Shares of Signet Jewelers Limited (SIG - Free Report) jumped nearly 30% during the trading session on Mar 26, following its better-than-expected fourth-quarter fiscal 2020 results. Impressively, the quarter marked its ninth consecutive sales beat. Also, the company witnessed solid growth in its same-store sales and e-commerce business. Margins were also impressive in the reported quarter.
Moreover, Signet accomplished cost reduction of roughly $100 million, thus outpaced its cost-saving target for fiscal 2020. Management cited that the momentum the company experienced during the holiday season has continued while going into fiscal 2021.
However, March-to-date performance saw higher impact of coronavirus pandemic, compelling management to shutter all its retail stores. Consequently, it has not issued fiscal 2021 outlook. Also, Signet has temporarily suspended its dividend program, but will pay the May quarterly dividend on its preference shares in kind.
Q4 in Detail
The company reported adjusted earnings of $3.67 per share, which outshined the Zacks Consensus Estimate of $3.47. However, the figure declined 7.3% from the year-ago quarter.
This jewelry retailer generated total revenues of $2,153.3 million that surpassed the Zacks Consensus Estimate of $2,122 million. However, the top line dipped 0.1% year over year and 0.3% on a constant-currency (cc) basis. Nevertheless, the company’s same-store sales increased 2.3% year over year.

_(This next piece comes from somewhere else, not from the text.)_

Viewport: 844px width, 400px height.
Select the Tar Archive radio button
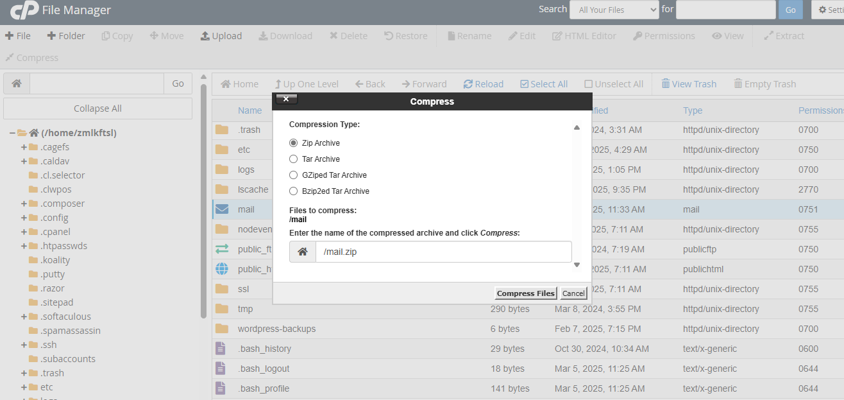pyautogui.click(x=294, y=159)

Meanwhile, e-commerce sales grew 15.1% from the prior-year quarter to $299.9 million. Markedly, e-commerce constituted 13.9% of total sales, up from 12.1% recorded in the year-ago quarter. Brick-and-mortar same-store sales inched up 0.5% year-over-year. Further, North America payment plan participation rate with both the credit and leasing sales was 47%, down from 50.1% in the year-ago quarter.
Adjusted gross profit rose 2.8% to $901.3 million, while adjusted gross margin expanded 120 basis points (bps) to 41.9%, driven by robust cost savings from transformation efforts.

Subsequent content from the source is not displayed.